My father at 92 years old is in pretty good physical condition, but his mind is showing signs of senile dementia and seems to be on an inward course. He is most alive when he is recalling his experiences in WW II. He was a young sailor on a sea plane tender and traveled from Boston to Newport to Reykjavik, London and Cardiff. It is as though he is on the bow of the USS Barnegat as it first left Boston on that day in 1942. He also remembers every poem he memorized as a young man and pieces of foreign languages including Icelandic that he picked up in the Service.

Someday we will understand more about memory, the brain and what is happening to him, but now the best thing to do is to listen to his storytelling. He is most present and vibrant when he is visiting his past. While he is transformed by it, I can see him then through his eyes into who he really is.
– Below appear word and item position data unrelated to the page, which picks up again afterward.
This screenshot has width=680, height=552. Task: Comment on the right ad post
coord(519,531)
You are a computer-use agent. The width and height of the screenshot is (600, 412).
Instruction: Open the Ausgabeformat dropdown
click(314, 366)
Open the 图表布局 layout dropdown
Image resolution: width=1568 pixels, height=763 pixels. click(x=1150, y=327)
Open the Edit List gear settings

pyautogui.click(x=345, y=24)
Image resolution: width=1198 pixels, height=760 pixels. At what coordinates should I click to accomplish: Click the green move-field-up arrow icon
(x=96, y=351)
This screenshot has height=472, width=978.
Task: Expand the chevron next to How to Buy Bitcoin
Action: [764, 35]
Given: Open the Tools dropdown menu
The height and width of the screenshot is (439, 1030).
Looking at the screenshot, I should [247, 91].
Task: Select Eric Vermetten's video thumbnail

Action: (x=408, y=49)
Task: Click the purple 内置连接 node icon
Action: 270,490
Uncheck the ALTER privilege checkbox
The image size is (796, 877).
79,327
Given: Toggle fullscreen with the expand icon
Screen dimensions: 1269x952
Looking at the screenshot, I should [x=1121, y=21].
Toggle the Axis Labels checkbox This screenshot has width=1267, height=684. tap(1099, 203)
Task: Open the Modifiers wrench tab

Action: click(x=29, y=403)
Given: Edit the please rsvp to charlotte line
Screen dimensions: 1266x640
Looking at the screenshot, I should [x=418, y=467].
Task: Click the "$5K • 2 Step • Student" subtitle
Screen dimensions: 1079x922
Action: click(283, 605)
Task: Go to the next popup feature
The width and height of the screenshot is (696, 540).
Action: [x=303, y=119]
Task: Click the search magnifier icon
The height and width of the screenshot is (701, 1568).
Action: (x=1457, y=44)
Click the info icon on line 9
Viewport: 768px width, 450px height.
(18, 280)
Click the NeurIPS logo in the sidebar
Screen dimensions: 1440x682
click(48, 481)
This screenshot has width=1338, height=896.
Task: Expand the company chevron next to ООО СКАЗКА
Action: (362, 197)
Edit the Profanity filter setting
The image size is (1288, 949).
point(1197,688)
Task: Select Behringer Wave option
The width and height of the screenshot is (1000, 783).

It is Shakespeare who gave us this expression — sea change. It appears in The Tempest, when Ariel sings:

Full fathom five thy father lies;

Of his bones are coral made;

Those are pearls that were his eyes:

Nothing of him that doth fade

But doth suffer a sea-change

Into something rich and strange.

Sea-nymphs hourly ring his knell

The spirit Ariel sings this song to Ferdinand, Prince of Naples, whom mistakenly thinks his father has drowned. His bones have been changed into coral and his eyes are pearls. All of his body has been changed into something relating to the sea. No part of the body is decayed; it is valuable. “Full fathom five thy father lies” and “suffer a sea change” musically tell us of the motion of the waves and sea and in the midst of this” sea change” something remains that is rich and strange. All of us experience sea change. It is not left only to sailors and seamen. We go through physical, mental and spiritual changes. These changes transform us in many ways both rich and strange. And yet we remain – nothing of the person fades.